NEW YORK, Dec. 18 (UPI) -- While comparing the brains of people at high and low risk for depression based on their family history, researchers at Columbia University Medical Center found a physical difference in their brains that may function as a biomarker for the disorder.
A network of brain regions called the default mode network, or DMN, was found in a study to have stronger connections in people with high risk of depression as compared to those with lower risk.
The DMN system is more active when people are thinking deeply about something, and shown to have increased connections in people with major depressive disorder, or MDD. By studying the brain regions in people at varying levels of risk for depression, researchers said they could see what potential patients brains look like before they have MDD.

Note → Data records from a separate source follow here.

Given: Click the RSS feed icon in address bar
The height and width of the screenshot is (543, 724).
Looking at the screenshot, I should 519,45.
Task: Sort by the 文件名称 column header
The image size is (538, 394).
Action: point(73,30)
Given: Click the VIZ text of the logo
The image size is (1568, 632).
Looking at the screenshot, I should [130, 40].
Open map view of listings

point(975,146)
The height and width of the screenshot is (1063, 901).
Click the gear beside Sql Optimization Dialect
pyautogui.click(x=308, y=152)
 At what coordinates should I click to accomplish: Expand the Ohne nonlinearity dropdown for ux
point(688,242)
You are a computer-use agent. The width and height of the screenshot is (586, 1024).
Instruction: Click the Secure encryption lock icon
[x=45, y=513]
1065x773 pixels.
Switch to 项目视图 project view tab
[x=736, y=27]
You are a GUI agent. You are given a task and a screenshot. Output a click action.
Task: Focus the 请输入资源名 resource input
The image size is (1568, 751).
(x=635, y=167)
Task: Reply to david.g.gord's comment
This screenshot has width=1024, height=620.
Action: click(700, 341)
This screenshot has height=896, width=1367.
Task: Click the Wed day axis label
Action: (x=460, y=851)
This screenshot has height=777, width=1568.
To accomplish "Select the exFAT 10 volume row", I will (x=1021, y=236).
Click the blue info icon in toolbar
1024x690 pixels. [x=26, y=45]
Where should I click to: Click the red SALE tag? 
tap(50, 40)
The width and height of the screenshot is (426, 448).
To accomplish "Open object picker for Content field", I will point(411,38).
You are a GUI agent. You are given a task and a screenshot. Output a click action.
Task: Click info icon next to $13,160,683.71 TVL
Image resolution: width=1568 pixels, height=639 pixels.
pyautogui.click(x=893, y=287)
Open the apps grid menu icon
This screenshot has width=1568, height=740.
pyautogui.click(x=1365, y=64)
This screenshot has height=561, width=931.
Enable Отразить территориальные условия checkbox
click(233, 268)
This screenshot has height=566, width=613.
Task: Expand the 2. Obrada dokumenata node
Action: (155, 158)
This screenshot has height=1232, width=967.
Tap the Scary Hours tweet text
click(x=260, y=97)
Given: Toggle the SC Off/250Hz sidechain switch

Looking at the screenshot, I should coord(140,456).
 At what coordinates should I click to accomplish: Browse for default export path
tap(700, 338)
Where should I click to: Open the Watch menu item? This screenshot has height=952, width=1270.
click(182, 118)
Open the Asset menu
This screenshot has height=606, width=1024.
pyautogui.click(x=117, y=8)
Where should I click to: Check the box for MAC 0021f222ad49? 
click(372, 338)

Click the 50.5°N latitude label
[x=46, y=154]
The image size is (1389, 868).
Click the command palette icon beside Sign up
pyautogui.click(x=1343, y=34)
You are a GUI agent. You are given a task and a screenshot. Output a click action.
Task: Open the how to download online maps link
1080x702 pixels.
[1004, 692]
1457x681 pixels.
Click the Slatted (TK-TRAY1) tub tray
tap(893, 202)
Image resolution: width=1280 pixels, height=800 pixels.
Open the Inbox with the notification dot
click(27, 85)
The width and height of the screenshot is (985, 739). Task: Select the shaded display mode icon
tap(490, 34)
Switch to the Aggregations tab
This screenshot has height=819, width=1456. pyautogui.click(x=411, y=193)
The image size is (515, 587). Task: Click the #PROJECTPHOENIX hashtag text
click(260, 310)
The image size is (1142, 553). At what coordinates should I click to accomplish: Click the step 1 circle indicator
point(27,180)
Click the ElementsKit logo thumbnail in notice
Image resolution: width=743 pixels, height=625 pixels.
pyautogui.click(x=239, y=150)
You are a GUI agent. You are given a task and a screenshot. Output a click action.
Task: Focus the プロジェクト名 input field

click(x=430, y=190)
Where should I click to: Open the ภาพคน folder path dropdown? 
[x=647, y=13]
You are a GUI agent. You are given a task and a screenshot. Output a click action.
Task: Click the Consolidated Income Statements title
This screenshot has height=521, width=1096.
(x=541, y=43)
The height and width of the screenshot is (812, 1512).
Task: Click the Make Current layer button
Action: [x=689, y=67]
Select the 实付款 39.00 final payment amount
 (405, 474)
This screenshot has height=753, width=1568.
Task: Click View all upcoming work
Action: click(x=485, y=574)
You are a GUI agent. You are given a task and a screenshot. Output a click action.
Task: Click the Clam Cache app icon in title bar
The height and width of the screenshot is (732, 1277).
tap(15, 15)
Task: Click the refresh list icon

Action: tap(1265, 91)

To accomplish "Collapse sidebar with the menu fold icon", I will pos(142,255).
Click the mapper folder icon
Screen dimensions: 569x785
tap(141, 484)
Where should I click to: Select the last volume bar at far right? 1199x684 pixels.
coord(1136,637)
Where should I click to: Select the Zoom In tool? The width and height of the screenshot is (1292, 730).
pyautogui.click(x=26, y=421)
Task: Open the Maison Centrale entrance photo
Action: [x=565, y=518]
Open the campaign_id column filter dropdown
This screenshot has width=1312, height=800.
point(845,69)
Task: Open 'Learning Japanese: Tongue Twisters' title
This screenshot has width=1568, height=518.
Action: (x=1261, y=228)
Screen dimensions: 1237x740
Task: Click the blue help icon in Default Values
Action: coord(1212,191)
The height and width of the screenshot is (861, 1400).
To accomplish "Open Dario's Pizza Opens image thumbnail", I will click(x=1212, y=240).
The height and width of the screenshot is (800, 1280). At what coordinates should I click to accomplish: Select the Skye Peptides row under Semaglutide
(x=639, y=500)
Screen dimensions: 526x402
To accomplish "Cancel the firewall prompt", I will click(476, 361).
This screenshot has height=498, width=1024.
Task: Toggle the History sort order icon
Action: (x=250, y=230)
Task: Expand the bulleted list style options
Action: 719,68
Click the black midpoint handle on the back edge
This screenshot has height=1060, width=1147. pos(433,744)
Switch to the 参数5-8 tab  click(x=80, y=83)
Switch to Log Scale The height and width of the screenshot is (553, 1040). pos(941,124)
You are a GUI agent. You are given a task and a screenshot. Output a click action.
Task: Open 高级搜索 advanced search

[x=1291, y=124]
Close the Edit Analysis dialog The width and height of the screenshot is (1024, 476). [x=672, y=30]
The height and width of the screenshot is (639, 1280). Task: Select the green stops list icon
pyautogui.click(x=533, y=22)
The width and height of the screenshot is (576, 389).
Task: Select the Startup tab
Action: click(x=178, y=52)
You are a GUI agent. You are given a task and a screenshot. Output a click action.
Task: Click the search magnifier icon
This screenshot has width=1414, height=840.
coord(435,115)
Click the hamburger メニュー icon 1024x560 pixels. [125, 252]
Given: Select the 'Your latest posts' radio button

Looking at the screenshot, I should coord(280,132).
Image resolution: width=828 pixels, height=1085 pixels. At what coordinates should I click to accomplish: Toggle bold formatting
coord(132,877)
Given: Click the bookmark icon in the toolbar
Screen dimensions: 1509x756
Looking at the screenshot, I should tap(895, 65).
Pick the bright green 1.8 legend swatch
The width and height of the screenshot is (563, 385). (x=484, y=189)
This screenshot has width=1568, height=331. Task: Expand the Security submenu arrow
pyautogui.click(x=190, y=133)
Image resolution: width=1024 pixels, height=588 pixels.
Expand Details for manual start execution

Using MRI scans, the researchers indexed the brains of 111 people at varying risk for depression who were part of a three-generation study of depression in families. They found a greater number of connections in the DMN for participants at higher risk for MDD based on previous generations of family in the study.
"These findings suggest that looking at activity in the DMN may offer an objective method of identifying people who are at risk of developing major depression," said Dr. Myrna Weissman, a professor of epidemiology at Columbia University Medical Center, in a press release. "This may represent a another way toward advancing prevention and early intervention for this major public health issue."
The researchers said that, in addition to the finding possibly making it easier to identify depression before it manifests in patients, it may also guide more effective treatment for the condition.
"If this insight proves correct," said Dr. Jonathan Posner, an associate professor of clinical psychiatry at Columbia University Medical Center, "behavioral interventions that improve the functioning of the DMN, such as meditation and mindfulness, could be used to address a brain-based problem (increased DMN connections), before it leads to a depressive illness."
The study is published in Neuropsychopharmacology.